Merrill Lynch calls recession; U.S. media mute

If one of the Big Five U.S. investment banks declares we're in a recession now, isn't that sort of a big financial news story?

The feared recession in the US economy has already arrived, according to a report from Merrill Lynch.

It said that Friday's employment report, which
sent shares tumbling worldwide, confirmed that the US is in the first
month of a recession.

Merrill Lynch said that the figures showing the jobless rate hitting 5% in December were the final piece in that puzzle.

What's striking is the language in the report from Merrill's North American chief economist David Rosenberg, who departs from the usual dry-as-dust prose style of such pronouncements: 

"According to our analysis, this isn't even a forecast any more but is a present day reality," the report said.

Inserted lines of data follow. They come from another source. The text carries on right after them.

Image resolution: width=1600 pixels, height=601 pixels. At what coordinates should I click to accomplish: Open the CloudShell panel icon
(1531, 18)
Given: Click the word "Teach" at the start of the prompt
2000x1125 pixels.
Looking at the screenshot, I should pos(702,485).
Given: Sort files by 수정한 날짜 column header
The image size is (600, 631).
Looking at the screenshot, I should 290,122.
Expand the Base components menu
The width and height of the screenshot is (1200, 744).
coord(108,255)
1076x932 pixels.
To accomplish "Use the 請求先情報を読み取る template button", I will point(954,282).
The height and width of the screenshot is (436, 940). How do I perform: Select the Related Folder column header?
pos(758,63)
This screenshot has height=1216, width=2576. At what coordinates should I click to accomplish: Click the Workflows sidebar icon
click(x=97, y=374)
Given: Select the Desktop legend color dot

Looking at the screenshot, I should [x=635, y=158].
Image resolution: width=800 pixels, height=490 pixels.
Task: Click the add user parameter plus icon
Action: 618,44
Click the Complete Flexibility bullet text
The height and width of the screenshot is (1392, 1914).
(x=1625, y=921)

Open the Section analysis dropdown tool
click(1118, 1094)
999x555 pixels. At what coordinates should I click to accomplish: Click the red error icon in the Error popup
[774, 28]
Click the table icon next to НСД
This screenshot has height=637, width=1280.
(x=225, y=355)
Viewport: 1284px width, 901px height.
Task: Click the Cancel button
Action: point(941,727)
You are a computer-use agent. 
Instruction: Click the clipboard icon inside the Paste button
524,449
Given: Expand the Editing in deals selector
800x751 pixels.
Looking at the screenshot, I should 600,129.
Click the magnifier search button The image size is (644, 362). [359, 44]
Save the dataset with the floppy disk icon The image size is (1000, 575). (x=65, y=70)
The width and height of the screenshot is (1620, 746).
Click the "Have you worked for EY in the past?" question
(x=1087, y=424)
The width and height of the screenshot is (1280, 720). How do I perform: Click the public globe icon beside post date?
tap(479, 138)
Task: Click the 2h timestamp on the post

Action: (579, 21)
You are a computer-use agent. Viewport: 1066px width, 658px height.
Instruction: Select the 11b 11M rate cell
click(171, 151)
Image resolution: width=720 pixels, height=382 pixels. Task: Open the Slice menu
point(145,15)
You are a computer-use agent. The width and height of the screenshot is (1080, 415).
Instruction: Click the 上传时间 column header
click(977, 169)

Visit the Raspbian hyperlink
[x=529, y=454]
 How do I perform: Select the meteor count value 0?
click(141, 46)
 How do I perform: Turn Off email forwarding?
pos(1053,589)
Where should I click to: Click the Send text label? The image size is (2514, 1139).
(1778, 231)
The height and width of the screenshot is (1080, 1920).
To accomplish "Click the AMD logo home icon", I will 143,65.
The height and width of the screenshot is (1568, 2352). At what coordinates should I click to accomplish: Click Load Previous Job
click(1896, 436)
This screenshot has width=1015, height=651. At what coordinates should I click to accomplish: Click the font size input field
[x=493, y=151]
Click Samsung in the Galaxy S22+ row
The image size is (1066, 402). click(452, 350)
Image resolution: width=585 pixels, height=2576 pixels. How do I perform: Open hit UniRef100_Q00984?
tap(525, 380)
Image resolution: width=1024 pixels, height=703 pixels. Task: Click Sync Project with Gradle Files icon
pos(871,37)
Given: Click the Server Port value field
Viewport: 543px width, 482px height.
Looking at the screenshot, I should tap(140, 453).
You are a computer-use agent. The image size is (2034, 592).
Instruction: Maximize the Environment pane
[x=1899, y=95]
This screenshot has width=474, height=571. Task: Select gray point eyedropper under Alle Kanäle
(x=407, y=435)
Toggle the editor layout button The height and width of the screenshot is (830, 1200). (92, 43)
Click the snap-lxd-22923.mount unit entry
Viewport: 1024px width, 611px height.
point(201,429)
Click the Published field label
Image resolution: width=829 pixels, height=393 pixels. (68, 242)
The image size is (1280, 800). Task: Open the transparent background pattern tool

It added that the current consensus view on Wall Street that there is a good chance of avoiding a recession is "in denial".

It also objected to the use of euphemistic terms for the state of the economy.

"To say that the backdrop is 'recession
like' is akin to an obstetrician telling a woman that she is 'sort of
pregnant'," the report said.

And yet, this report is getting almost no play in U.S. media.  A search on Google News for "Merrill Lynch" and "recession" turns up a meager 1,253 hits, few of them relevant.  And nearly all of those that are relevant come from foreign sources — mostly British.  (Maybe that's because the Brits are still in celebration mode over the news that British living standards are on the verge of overtaking our own for the first time since the 19th century.)

The only establishment U.S. media where I see the story is in the DR's own hometown paper, the Baltimore Sun — and not in the dead-tree edition, but buried on one of the paper's blogs.  (No metropolitan daily is complete these days without at least a dozen indistinguishable blogs that no one reads.)

What's up with this?  Has the whole of the U.S. business media been Cavutoized?